Exactly as they appear, copy the lines from the start of the entries below to the line containing "Expand the Tipo", both ends included.

╭─ RECORD EXTRACTS

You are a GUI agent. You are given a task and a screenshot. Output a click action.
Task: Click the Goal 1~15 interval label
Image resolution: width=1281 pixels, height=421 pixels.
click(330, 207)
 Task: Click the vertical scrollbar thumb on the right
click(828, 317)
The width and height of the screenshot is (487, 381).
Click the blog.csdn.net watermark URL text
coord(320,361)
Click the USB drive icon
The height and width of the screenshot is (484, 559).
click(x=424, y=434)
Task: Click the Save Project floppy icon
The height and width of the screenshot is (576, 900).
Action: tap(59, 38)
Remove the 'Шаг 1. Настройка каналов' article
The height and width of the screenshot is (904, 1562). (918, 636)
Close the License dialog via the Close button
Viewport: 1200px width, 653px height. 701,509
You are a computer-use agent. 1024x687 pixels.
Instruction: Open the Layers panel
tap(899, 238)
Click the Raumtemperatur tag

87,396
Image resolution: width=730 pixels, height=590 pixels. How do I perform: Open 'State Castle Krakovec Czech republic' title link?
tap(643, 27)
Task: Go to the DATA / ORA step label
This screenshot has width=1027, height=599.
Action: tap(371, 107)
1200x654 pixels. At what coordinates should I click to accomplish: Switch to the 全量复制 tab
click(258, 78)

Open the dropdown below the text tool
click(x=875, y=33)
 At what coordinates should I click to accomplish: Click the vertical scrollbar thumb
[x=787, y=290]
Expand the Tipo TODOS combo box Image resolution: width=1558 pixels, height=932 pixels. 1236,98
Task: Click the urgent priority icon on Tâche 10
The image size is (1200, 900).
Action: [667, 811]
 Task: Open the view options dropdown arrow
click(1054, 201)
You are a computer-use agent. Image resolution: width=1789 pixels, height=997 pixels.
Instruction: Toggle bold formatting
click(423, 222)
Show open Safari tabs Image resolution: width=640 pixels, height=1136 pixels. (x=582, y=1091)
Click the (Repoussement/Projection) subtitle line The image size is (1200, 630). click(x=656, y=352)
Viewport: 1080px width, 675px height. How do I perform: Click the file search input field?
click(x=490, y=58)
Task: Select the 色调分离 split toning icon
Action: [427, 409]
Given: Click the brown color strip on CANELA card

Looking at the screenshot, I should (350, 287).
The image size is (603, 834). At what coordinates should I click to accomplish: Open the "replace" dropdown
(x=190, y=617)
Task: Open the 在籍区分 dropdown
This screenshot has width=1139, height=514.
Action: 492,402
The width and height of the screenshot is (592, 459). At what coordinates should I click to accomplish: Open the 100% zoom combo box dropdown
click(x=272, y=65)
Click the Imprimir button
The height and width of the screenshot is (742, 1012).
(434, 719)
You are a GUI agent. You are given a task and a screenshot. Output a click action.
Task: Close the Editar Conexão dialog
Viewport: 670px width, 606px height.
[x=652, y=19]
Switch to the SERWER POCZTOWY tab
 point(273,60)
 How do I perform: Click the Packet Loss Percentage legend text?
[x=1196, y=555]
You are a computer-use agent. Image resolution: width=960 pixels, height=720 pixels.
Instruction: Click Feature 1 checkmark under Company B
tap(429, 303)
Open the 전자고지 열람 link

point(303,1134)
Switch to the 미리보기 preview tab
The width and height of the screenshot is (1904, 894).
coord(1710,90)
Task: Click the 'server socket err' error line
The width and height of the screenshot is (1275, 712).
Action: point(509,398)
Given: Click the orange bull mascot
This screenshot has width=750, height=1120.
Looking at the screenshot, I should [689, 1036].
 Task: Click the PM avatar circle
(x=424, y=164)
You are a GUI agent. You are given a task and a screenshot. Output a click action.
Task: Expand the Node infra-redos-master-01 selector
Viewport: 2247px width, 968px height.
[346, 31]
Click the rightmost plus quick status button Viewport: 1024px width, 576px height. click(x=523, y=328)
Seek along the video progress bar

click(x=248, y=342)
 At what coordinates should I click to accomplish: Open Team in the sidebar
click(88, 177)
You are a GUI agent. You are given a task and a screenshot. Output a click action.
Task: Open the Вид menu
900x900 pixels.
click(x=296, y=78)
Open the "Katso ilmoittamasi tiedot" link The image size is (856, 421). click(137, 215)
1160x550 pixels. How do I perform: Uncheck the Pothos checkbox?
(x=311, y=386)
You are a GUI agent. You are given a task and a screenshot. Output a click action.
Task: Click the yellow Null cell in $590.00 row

╰─

RESULT -
You are a GUI agent. You are given a task and a screenshot. Output a click action.
Task: Click the Goal 1~15 interval label
Image resolution: width=1281 pixels, height=421 pixels.
click(330, 207)
 Task: Click the vertical scrollbar thumb on the right
click(828, 317)
The width and height of the screenshot is (487, 381).
Click the blog.csdn.net watermark URL text
coord(320,361)
Click the USB drive icon
The height and width of the screenshot is (484, 559).
click(x=424, y=434)
Task: Click the Save Project floppy icon
The height and width of the screenshot is (576, 900).
Action: tap(59, 38)
Remove the 'Шаг 1. Настройка каналов' article
The height and width of the screenshot is (904, 1562). (918, 636)
Close the License dialog via the Close button
Viewport: 1200px width, 653px height. 701,509
You are a computer-use agent. 1024x687 pixels.
Instruction: Open the Layers panel
tap(899, 238)
Click the Raumtemperatur tag

87,396
Image resolution: width=730 pixels, height=590 pixels. How do I perform: Open 'State Castle Krakovec Czech republic' title link?
tap(643, 27)
Task: Go to the DATA / ORA step label
This screenshot has width=1027, height=599.
Action: tap(371, 107)
1200x654 pixels. At what coordinates should I click to accomplish: Switch to the 全量复制 tab
click(258, 78)

Open the dropdown below the text tool
click(x=875, y=33)
 At what coordinates should I click to accomplish: Click the vertical scrollbar thumb
[x=787, y=290]
Expand the Tipo TODOS combo box Image resolution: width=1558 pixels, height=932 pixels. 1236,98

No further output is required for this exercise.